**WHAT YOU WILL DO**. Restate the data below word for word. Skip any images it contains.

**ENTRIES SUPPLIED**.

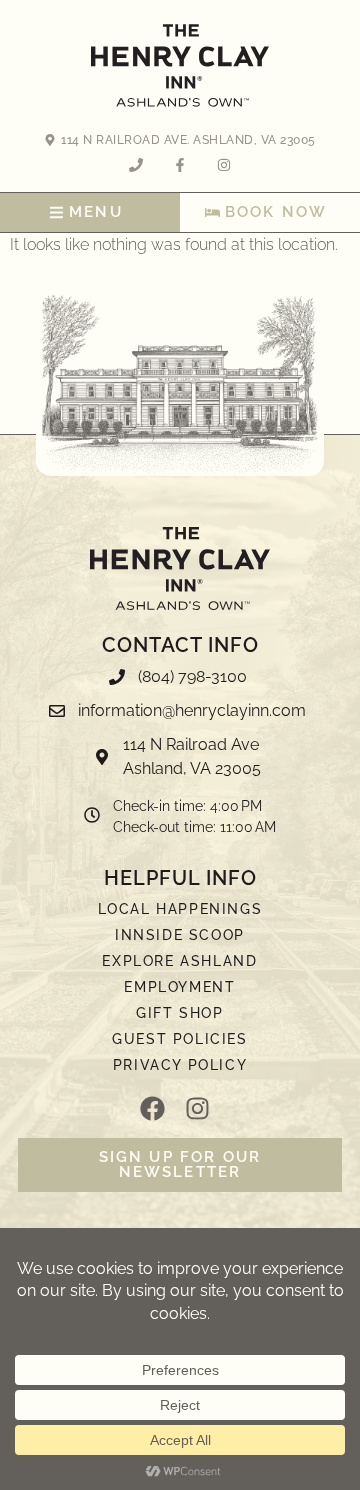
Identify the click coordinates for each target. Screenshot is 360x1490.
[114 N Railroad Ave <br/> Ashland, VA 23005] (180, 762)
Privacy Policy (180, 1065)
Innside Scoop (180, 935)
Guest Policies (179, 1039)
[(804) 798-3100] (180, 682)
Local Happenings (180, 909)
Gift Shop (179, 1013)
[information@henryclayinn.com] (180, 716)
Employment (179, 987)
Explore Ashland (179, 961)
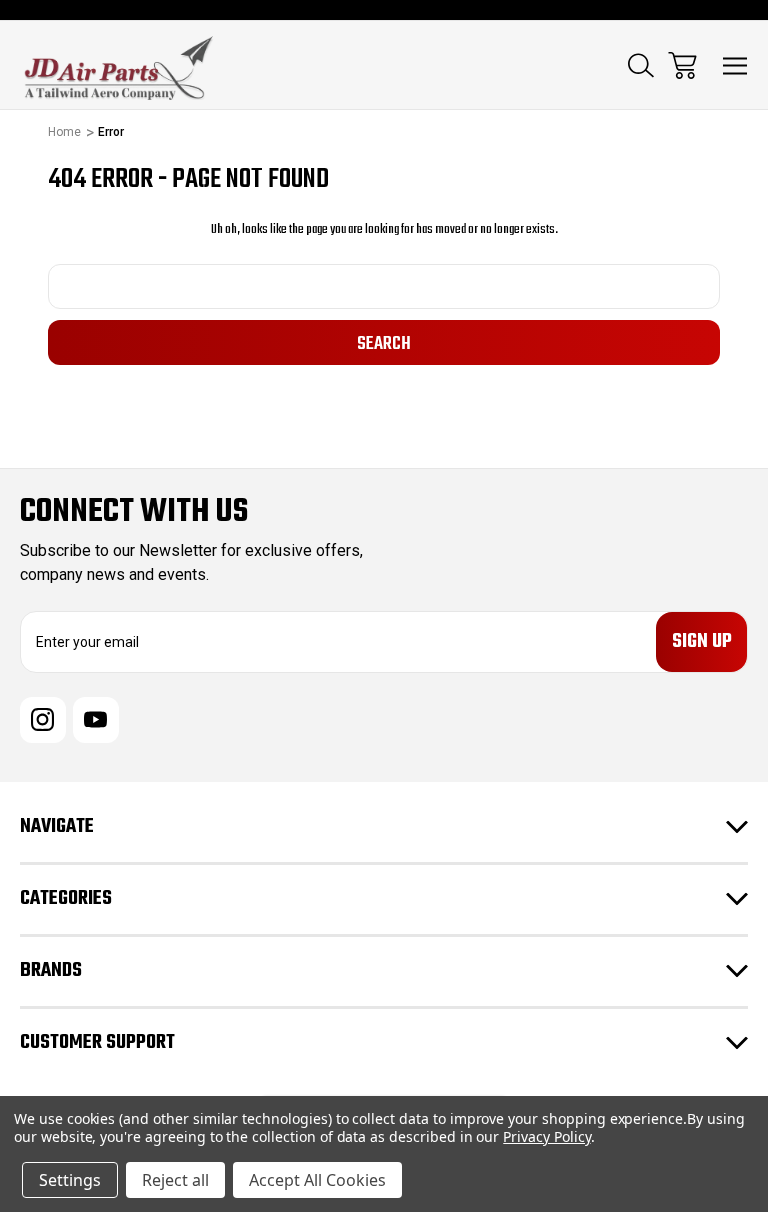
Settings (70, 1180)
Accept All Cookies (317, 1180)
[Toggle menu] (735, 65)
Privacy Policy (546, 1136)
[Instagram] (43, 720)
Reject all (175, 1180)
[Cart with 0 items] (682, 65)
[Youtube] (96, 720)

**REPLY**.
Identify the click coordinates for each target. Screenshot is 360x1490.
[114 N Railroad Ave <br/> Ashland, VA 23005] (180, 762)
Privacy Policy (180, 1065)
Innside Scoop (180, 935)
Guest Policies (179, 1039)
[(804) 798-3100] (180, 682)
Local Happenings (180, 909)
Gift Shop (179, 1013)
[information@henryclayinn.com] (180, 716)
Employment (179, 987)
Explore Ashland (179, 961)
Settings (70, 1180)
Accept All Cookies (317, 1180)
[Toggle menu] (735, 65)
Privacy Policy (546, 1136)
[Instagram] (43, 720)
Reject all (175, 1180)
[Cart with 0 items] (682, 65)
[Youtube] (96, 720)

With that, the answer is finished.